═══ Given records ═══
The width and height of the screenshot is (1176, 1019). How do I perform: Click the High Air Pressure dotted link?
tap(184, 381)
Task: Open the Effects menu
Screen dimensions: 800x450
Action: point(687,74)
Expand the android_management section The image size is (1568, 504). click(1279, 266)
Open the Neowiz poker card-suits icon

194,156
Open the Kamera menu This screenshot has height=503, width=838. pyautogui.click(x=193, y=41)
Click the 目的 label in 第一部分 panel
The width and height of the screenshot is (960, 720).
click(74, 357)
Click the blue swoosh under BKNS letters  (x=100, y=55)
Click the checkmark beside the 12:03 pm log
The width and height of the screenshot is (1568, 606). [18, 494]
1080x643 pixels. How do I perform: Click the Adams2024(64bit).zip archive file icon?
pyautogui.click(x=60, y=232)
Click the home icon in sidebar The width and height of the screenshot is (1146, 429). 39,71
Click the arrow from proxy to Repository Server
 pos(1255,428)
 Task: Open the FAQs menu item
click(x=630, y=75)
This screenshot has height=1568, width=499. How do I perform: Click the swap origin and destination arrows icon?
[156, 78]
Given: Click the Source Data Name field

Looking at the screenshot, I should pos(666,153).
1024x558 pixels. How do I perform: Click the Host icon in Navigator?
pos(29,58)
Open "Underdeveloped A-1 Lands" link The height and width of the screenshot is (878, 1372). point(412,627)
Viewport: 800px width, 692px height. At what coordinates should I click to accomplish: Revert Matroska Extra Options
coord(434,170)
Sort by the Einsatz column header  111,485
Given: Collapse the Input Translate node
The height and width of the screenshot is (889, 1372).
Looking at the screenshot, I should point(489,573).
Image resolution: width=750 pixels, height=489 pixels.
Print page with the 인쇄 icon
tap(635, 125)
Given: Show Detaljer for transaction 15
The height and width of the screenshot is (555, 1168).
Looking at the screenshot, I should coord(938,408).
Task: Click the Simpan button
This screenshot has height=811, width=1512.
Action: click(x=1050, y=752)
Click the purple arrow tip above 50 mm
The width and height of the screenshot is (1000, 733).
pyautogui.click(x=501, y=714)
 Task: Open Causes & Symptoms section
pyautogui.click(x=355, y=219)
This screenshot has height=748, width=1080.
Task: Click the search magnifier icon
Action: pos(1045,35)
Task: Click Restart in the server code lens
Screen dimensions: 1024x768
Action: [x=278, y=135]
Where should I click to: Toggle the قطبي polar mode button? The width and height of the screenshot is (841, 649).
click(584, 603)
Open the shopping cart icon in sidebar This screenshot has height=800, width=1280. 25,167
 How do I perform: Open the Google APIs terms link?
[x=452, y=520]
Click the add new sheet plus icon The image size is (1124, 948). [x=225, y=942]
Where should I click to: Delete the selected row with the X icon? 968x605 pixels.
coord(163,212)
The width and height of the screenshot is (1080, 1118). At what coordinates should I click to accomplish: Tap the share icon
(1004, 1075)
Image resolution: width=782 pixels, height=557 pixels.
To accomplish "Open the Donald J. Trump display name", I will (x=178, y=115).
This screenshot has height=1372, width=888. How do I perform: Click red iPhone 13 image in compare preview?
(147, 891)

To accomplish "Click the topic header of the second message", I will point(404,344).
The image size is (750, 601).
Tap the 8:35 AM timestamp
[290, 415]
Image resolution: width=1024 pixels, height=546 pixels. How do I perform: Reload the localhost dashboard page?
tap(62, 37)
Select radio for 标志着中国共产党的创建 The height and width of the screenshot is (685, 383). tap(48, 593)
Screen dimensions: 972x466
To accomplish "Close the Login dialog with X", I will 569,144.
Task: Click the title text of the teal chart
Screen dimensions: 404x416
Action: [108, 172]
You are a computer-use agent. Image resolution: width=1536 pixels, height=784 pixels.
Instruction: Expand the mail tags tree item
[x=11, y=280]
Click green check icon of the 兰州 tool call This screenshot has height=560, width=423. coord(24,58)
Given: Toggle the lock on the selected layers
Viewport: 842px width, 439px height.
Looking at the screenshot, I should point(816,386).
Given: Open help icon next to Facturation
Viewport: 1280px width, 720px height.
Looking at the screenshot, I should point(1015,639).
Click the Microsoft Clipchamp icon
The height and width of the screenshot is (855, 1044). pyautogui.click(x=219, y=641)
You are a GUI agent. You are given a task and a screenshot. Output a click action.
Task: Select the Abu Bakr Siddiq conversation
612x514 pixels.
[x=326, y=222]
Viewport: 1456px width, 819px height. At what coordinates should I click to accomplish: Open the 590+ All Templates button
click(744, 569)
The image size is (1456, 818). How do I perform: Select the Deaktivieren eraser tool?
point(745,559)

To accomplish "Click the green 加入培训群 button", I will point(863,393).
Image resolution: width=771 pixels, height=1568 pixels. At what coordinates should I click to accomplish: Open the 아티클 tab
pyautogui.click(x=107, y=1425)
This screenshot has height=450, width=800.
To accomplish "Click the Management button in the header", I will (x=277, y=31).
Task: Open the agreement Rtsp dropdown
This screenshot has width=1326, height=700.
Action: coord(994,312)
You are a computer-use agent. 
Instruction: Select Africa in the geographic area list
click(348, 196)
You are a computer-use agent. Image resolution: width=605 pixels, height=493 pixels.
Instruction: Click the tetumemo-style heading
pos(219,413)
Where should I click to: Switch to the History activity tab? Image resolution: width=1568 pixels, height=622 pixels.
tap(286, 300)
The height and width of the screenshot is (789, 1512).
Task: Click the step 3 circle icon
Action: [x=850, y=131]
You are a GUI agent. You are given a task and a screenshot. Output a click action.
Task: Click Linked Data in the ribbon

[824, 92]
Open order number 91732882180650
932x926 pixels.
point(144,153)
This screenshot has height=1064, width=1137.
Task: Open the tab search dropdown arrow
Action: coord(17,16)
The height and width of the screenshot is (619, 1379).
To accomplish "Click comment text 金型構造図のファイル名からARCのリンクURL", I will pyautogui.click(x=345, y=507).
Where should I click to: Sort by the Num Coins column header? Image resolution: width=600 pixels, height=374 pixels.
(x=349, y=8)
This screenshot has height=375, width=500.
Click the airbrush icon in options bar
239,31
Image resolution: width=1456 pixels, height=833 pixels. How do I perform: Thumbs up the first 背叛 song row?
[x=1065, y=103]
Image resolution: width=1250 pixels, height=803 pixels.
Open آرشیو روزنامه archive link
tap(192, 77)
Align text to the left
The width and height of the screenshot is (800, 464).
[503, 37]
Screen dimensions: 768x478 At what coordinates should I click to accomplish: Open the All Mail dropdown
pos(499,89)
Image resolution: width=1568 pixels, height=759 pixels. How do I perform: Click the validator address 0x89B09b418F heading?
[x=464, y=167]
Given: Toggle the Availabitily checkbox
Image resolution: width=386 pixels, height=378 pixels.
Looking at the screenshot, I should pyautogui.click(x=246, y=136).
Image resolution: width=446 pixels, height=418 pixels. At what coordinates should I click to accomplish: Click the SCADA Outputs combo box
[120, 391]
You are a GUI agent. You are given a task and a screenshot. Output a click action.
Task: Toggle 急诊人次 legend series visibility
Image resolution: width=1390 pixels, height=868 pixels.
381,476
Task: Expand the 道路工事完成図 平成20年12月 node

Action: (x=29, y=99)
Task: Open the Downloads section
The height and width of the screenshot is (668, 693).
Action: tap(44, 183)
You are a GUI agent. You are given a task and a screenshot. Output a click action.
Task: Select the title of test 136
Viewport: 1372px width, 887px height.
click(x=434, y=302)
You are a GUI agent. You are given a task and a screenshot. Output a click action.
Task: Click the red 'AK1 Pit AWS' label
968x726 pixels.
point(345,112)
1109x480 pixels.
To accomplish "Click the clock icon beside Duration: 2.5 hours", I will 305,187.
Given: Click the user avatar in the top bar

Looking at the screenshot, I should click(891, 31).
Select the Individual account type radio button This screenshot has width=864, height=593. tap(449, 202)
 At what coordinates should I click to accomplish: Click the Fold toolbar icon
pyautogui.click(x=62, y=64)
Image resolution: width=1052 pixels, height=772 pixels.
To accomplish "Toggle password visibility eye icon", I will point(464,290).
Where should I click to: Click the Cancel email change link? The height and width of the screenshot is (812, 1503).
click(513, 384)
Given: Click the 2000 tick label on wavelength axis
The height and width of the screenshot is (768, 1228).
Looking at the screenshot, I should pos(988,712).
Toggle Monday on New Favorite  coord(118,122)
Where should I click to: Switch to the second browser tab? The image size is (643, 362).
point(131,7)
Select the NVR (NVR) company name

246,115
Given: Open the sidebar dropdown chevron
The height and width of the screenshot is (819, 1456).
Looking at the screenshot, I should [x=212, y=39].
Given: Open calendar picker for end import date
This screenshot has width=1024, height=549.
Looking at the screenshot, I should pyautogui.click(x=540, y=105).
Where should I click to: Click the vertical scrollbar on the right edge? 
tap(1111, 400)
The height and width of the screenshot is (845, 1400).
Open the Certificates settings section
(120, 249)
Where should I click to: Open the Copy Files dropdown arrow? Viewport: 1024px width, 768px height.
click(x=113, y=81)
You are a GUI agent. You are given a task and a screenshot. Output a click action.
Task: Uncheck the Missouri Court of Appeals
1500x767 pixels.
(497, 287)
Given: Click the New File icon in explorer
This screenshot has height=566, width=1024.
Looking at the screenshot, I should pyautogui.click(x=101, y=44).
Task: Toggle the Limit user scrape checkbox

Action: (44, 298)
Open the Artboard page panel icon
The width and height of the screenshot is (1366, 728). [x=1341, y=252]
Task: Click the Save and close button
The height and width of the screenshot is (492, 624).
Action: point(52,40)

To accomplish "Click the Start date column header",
═══
**Given request**
Write out the rows above again, requests included, beginning at the row that has "You are a computer-use agent. Image resolution: width=1536" and stopping after the row that has "Click green check". Shift every coordinate in the answers by adding 80 to it.

**In response**
You are a computer-use agent. Image resolution: width=1536 pixels, height=784 pixels.
Instruction: Expand the mail tags tree item
[x=91, y=360]
Click green check icon of the 兰州 tool call This screenshot has height=560, width=423. coord(104,138)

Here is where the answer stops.